Rzecznik irańskiego wymiaru sprawiedliwości Gholamhosejn Esmail poinformował, że pochodzący z Iranu Amerykanin, któremu postawiono w kraju zarzuty szpiegostwa, został aresztowany, gdy próbował opuścić kraj. Nie ujawniono tożsamości zatrzymanego, ale może chodzić o 56-letniego biznesmena Emada Shargiego.
- Oskarżony został zwolniony za kaucją (...) i został aresztowany, gdy próbował opuścić kraj - powiedział rzecznik irańskiego wymiaru sprawiedliwości Gholamhosejn Esmail na konferencji prasowej, transmitowanej na żywo na rządowej stronie internetowej. - Tej osobie wcześniej postawiono zarzuty dotyczące szpiegowania i zbierania informacji dla obcych państw - dodał rzecznik.
Choć Esmail nie podał nazwiska oskarżonego, irańskie media informują, że to 56-letni biznesmen Emad Shargi został aresztowany, gdy próbował uciec przez zachodnią granicę. Nie precyzują jednak, czy mężczyzna ma podwójne obywatelstwo.

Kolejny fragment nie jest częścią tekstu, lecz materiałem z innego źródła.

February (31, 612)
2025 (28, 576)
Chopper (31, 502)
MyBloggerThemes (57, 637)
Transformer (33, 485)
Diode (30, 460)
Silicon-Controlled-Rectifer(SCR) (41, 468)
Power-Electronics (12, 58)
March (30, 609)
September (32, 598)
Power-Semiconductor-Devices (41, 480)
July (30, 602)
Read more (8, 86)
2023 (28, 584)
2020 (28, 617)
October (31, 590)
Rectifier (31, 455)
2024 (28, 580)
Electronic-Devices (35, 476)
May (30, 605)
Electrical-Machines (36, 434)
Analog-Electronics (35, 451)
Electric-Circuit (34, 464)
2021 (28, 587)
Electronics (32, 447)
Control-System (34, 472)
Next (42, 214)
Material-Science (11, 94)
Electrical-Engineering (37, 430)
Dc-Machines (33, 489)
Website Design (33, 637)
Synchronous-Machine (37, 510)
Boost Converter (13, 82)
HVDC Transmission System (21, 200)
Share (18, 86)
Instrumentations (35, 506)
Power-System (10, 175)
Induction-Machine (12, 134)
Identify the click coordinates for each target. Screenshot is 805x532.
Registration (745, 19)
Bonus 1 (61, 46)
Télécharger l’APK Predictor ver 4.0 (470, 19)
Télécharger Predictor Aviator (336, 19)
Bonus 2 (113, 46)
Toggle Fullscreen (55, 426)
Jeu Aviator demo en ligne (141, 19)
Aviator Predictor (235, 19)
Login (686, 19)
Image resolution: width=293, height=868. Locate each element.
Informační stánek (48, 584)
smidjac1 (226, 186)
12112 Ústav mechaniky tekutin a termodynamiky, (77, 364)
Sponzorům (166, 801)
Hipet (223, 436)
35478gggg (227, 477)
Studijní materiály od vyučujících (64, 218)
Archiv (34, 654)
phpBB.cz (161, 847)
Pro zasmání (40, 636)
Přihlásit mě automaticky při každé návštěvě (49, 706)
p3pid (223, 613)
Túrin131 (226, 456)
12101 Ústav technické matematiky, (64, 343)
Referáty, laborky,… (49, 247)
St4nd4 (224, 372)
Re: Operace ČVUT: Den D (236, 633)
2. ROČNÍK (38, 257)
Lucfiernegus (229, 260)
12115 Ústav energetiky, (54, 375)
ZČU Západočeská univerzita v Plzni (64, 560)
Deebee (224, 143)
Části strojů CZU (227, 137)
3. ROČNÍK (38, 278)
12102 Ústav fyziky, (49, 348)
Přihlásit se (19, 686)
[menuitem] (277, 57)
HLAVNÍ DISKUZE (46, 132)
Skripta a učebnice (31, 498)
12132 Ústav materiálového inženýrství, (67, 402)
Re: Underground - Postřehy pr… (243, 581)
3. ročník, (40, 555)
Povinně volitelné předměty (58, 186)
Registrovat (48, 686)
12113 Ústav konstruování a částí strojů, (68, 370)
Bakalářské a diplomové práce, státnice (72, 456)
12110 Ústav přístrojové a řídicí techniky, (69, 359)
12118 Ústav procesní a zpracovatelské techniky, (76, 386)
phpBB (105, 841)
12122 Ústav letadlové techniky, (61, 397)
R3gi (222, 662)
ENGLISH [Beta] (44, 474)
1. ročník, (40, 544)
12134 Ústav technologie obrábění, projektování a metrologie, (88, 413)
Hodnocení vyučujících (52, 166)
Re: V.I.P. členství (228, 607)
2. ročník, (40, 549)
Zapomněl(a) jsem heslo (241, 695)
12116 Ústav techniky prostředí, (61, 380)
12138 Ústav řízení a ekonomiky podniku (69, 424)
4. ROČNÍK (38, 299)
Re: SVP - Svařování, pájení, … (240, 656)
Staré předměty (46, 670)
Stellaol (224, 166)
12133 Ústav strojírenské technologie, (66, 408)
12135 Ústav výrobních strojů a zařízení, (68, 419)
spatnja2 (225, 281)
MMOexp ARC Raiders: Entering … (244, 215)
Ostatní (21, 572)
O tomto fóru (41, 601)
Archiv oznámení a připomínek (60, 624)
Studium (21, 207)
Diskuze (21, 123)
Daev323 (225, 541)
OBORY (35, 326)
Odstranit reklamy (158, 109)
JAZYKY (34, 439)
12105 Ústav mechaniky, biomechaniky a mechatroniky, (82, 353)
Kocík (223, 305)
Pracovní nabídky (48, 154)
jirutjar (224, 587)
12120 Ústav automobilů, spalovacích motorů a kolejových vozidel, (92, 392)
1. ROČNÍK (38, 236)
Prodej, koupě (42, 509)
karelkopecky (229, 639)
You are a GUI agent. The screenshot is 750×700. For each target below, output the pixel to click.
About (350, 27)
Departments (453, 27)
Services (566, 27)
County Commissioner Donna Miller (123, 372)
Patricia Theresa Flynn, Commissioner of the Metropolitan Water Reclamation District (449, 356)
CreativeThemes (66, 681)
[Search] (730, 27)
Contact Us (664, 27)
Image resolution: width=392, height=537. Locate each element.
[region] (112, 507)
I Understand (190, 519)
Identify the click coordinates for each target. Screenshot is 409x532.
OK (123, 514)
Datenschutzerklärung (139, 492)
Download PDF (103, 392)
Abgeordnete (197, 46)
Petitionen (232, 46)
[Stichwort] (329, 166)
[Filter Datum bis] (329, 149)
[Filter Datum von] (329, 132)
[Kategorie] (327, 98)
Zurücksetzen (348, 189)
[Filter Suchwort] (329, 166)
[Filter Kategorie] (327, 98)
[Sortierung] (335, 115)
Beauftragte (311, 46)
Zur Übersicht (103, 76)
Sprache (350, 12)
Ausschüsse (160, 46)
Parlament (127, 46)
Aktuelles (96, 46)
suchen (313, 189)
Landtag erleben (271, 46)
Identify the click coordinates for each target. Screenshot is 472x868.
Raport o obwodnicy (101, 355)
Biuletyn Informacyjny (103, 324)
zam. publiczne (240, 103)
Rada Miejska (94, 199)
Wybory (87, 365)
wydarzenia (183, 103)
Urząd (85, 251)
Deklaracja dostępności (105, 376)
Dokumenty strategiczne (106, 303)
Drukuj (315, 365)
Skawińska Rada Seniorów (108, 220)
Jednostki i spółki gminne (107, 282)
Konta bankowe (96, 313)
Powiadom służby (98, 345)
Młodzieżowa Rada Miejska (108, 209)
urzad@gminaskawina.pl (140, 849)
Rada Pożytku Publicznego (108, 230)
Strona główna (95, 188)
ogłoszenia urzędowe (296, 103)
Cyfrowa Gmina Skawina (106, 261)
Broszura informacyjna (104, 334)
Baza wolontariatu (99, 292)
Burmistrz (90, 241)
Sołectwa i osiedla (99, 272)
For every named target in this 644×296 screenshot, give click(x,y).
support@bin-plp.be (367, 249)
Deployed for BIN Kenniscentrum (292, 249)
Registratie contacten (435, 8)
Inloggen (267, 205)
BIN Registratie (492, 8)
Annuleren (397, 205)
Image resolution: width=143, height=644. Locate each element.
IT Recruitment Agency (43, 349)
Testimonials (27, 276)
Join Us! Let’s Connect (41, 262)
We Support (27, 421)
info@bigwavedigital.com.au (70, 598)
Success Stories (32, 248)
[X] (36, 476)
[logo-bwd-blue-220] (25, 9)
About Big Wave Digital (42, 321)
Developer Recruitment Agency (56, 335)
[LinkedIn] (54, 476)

Amerykańskie media informowały, że przyjaciel rodziny Shargiego przekazał, iż ten 56-letni Amerykanin irańskiego pochodzenia został wezwany do sądu w Teheranie w listopadzie ub.r. i powiedział, że został rzekomo skazany za szpiegostwo bez procesu na 10 lat więzienia. Rodzina nie ma wiadomości od Emada od ponad sześciu tygodni.
Iran nie uznaje podwójnego obywatelstwa, a więc osoby takie jak domniemywany zatrzymany mężczyzna nie mogą liczyć na pomoc konsularną. ONZ ocenia, że Teheran w "sposób arbitralny pozbawia wolności osoby o podwójnej narodowości", czemu irański rząd zaprzecza.
Pierwsze takie aresztowanie od czasu zaprzysiężenia Bidena
Elitarne siły irańskiej Gwardii Rewolucyjnej aresztowały w ostatnich latach dziesiątki osób posiadających podwójne obywatelstwo, głównie pod zarzutem szpiegostwa. Niektóre z nich zostały wymienione na Irańczyków przetrzymywanych za granicą pod zarzutami takimi, jak np. próba obejścia amerykańskich sankcji.
To pierwsze takie aresztowanie Amerykanina pochodzenia irańskiego od czasu objęcia urzędu przez nowego prezydenta USA Joe Bidena, który ma ponownie nawiązać współpracę z Iranem po kilku latach polityki "maksymalnego nacisku" stosowanej przez jego poprzednika Donalda Trumpa - zwrócił uwagę Reuters.